Nicolas Josselin, pathologiste à l’IHP de Nantes, nous a partagé son point de vue. Du fait de sa spécialité, il nous explique qu’il n’a pas des horaires similaires aux autres professionnels de santé. Ses journées au laboratoire commencent à huit heures et se terminent généralement aux alentours de dix-neuf heures. Cependant, au moins une fois par semaine, une réunion sur les dossiers des patients le retient jusqu’à 22h00 voire 23h00. Dr. Josselin nous indique cependant avoir une vie de famille stable : il n’a aujourd’hui aucune garde, pas de travail de nuit ni d’astreinte. Le rythme est assez difficile à tenir à cause de la charge de travail qui se complexifie, notamment au niveau administratif et technique. Malgré tout, cela ne l’empêche pas d’avoir d’autres activités en dehors de sa vie professionnelle. Lui et sa compagne ont eu leurs enfants alors qu’ils étaient internes en médecine : elle a donc vécu ses grossesses lors de ses études. Après la naissance des enfants, ils ont choisi de les confier à une nourrice, du matin au soir, afin de pouvoir travailler la journée.

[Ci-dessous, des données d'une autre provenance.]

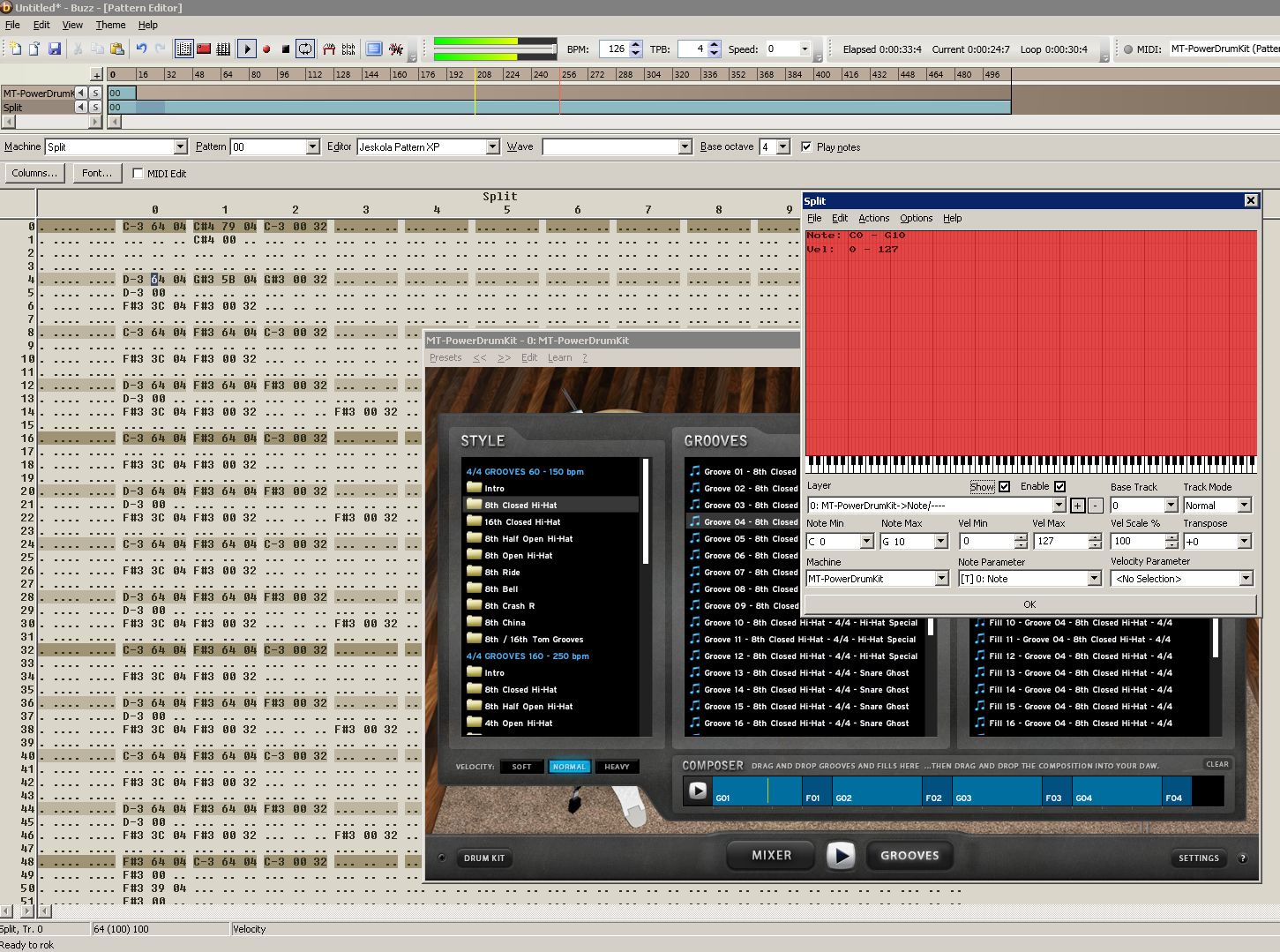Click the Play button in main toolbar

[247, 49]
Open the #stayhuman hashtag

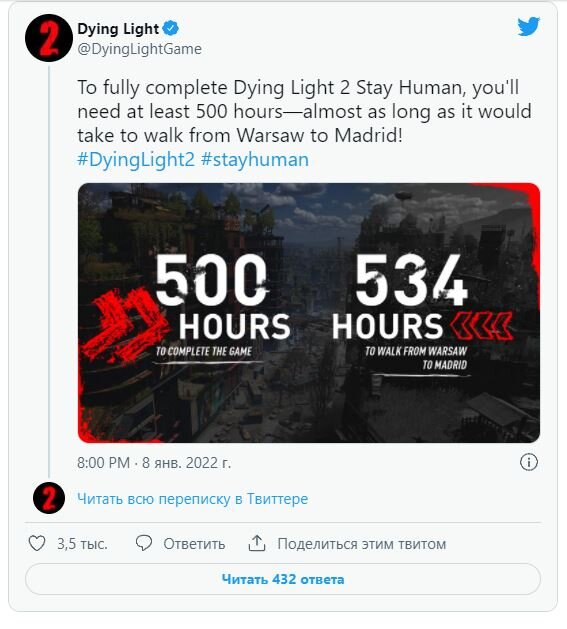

Une fois que les enfants deviennent autonomes, il est plus simple pour les parents de s’organiser et de communiquer avec eux. Aujourd’hui, les enfants de Nicolas Josselin sont au lycée : il nous confie privilégier son temps pour ses enfants plutôt que pour son travail. Son métier de pathologiste est un métier à part et ne reflète pas, forcément, la vie des autres spécialistes en médecine.

Nous remarquons que la vie familiale prend de plus en plus d’importance chez les professionnels de santé. Ils souhaitent s’investir davantage dans leur vie privée pour trouver un meilleur équilibre de vie.